Thirty-two of the current Thirty-three Developed Nations have Universal Health Care systems.
I take issue with your source.
Not because I question the claims about health care, but because I cannot find any list of 'developed' or 'high income' or 'richest' countries which does not include the Czech Republic; except the Paris Club, which is fine since it only has 22 members.
If they said 'here are some high-income countries I would have no issue, but instead it says the high-income countries.
Your source writes in the footnotes:
quote:For this list, those countries with UN Human Development Index scores above 0.9 on a 0 to 1 scale are considered developed.

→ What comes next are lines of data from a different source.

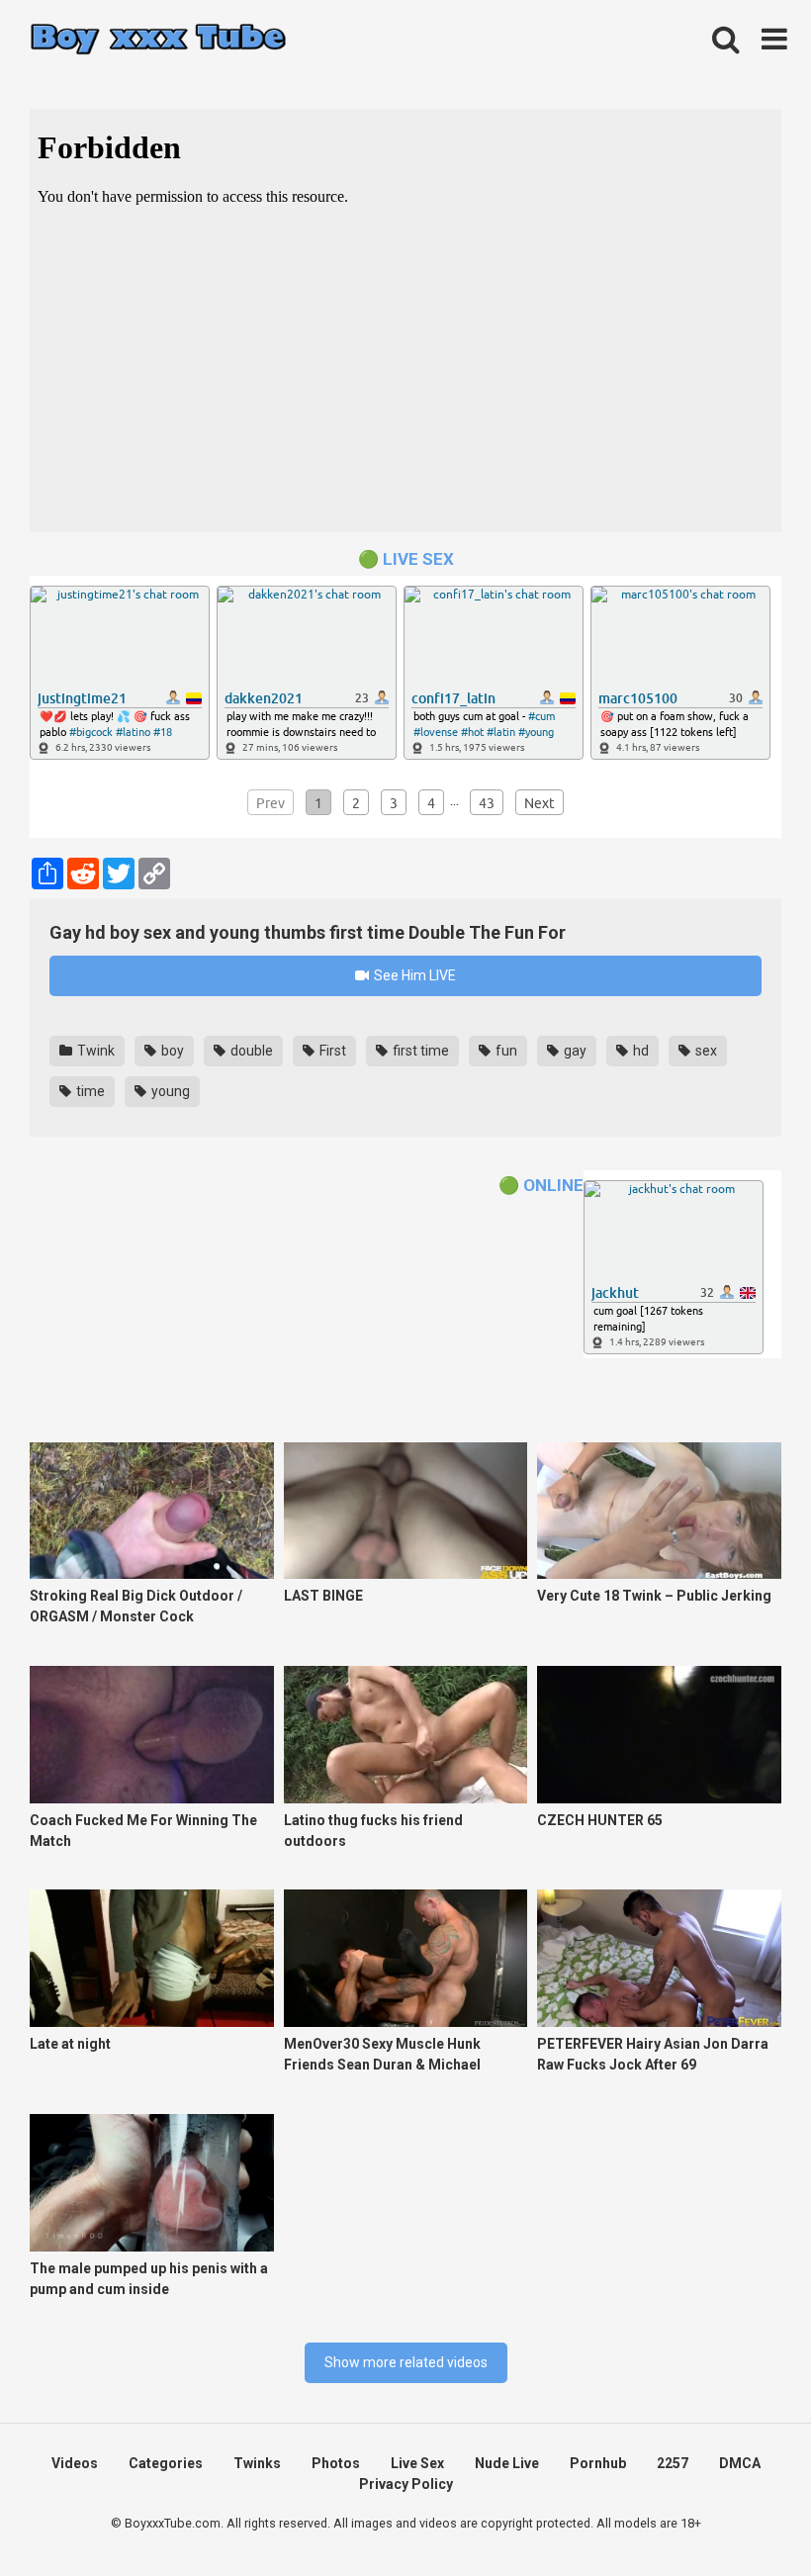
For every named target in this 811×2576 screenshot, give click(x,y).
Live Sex (417, 2463)
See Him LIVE (413, 975)
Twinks (257, 2463)
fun (505, 1050)
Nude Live (507, 2463)
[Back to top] (744, 2516)
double (250, 1050)
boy (171, 1050)
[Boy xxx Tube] (158, 40)
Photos (336, 2463)
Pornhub (598, 2463)
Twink (94, 1050)
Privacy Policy (406, 2484)
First (331, 1050)
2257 (672, 2463)
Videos (74, 2463)
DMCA (740, 2463)
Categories (166, 2463)
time (89, 1091)
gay (573, 1050)
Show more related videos (406, 2362)
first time (419, 1050)
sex (704, 1050)
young (169, 1091)
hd (639, 1050)
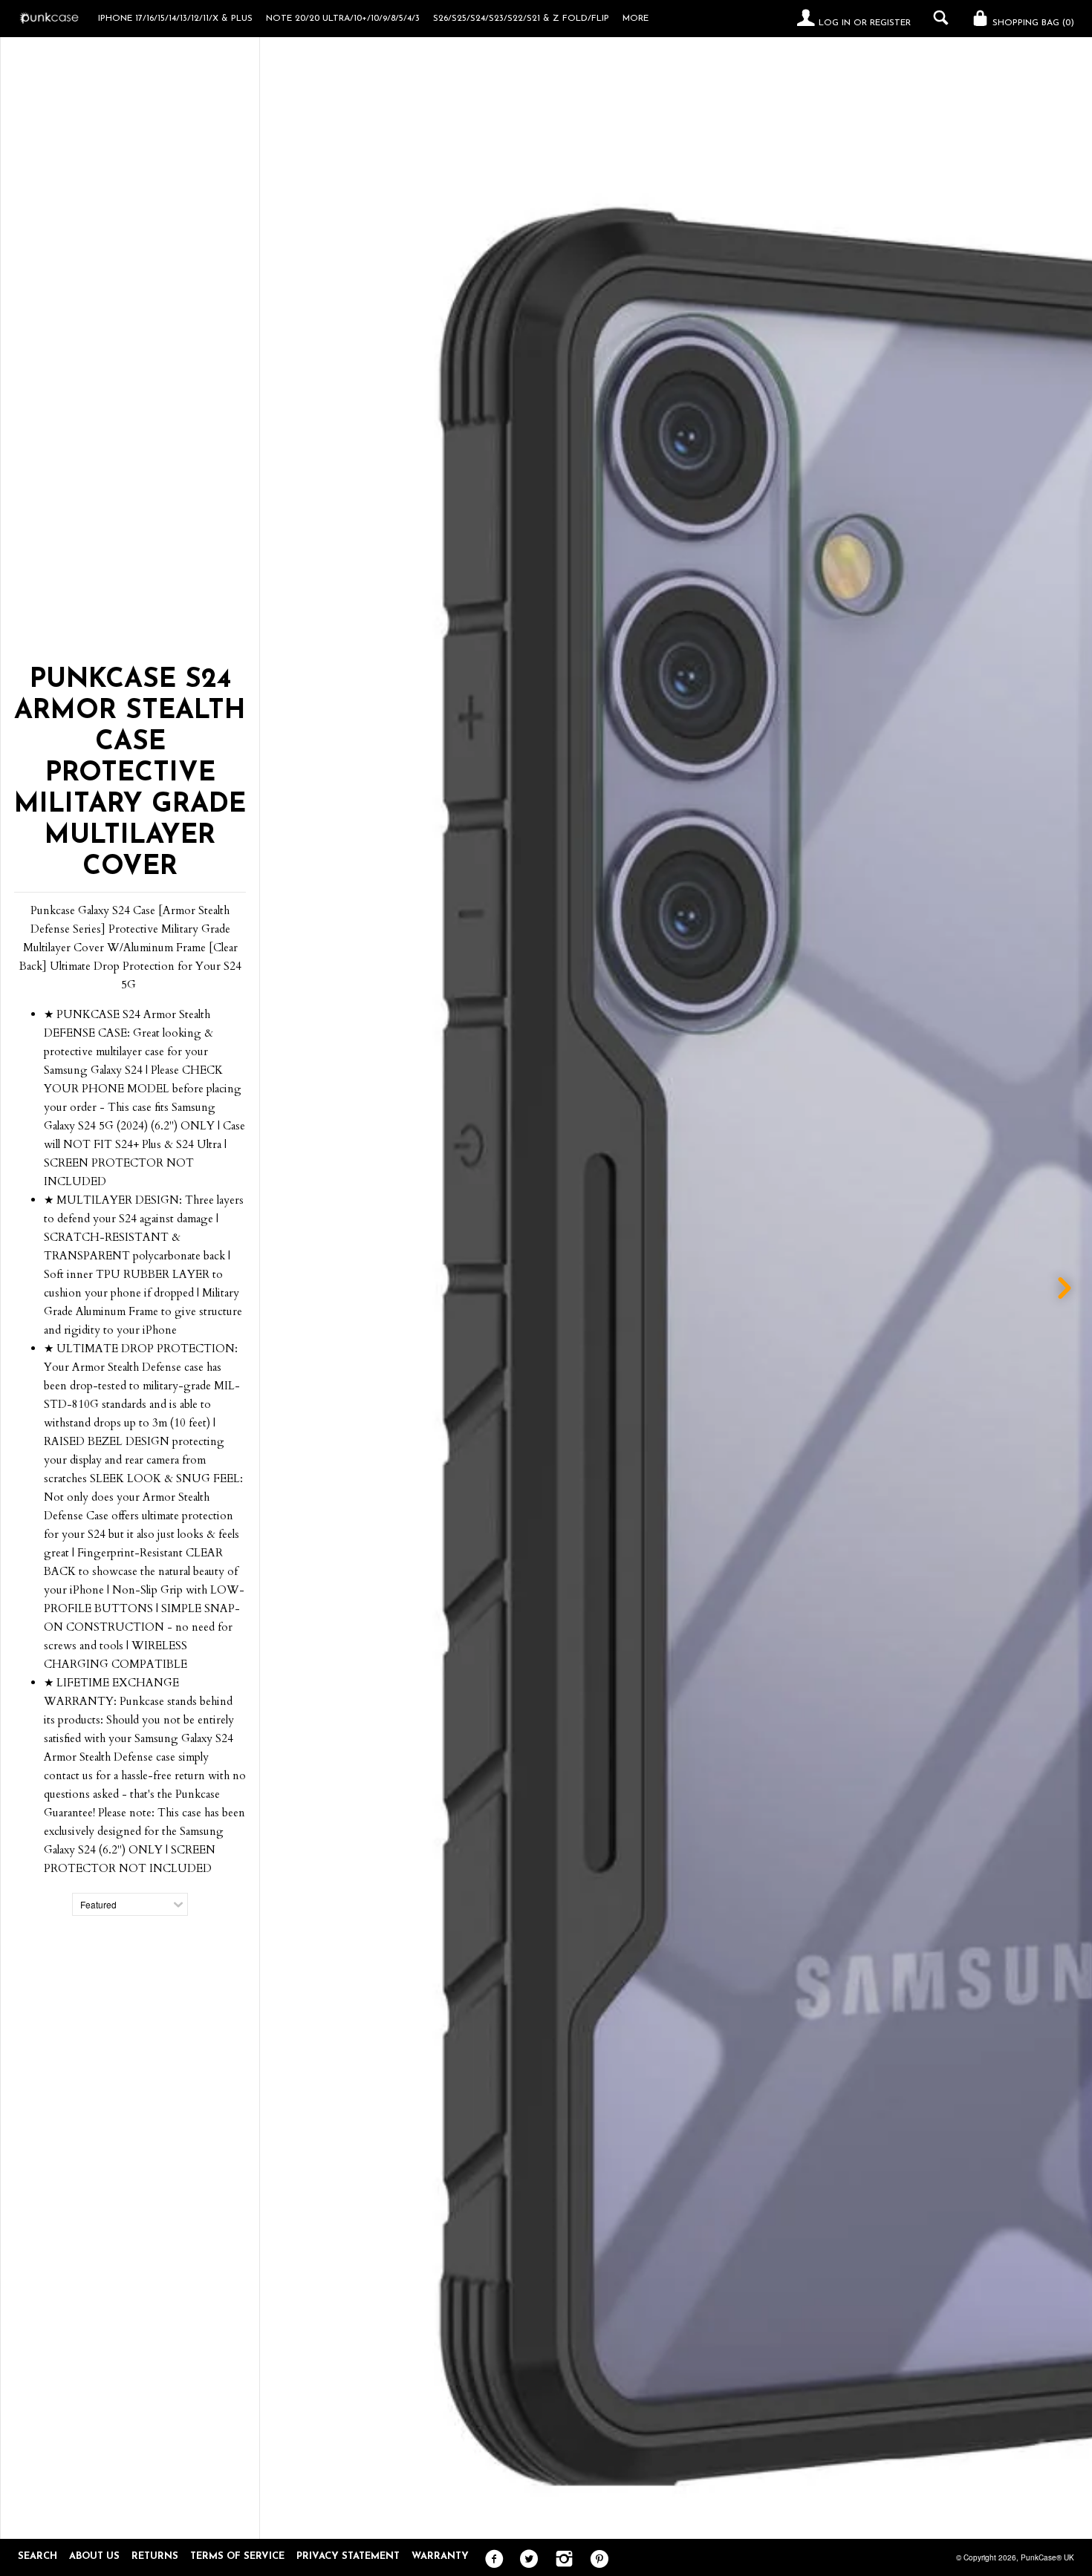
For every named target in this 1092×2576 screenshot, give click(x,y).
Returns (154, 2556)
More (636, 18)
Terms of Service (237, 2556)
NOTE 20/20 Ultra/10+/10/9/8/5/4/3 (343, 18)
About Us (94, 2556)
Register (890, 23)
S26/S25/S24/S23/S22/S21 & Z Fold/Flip (521, 18)
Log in (835, 23)
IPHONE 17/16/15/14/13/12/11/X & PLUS (175, 18)
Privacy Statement (348, 2556)
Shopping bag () (1031, 23)
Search (37, 2556)
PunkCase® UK (1047, 2557)
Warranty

but that's clearly not true. Nowadays there are only 18 such countries; but at the time the blog post was written in 2008 there were 28, not 33 (I assume the dramatic reduction is due to a change in methodology, rather than living standards plummeting in the last decade). Bahrain, incidentally, had a HDI of 0.866 in 2008. At no time have they had a HDI of .9 or higher. Nor, for that matter, have they ever had a HDI higher than that of the Czech Republic.
Not that any of this is relevant to the central point, but I question the research skills of your source.
Incidentally, we have a mandated insurance system here in our developed country, but I'm not sure that term adequately explains it. The 'insurance premiums' are taken out of my paycheck at a fixed percentage set by the state; and the small pool of insurance providers are non-profit organisations heavily regulated by the state, so in practice it differs little from a single-payer system.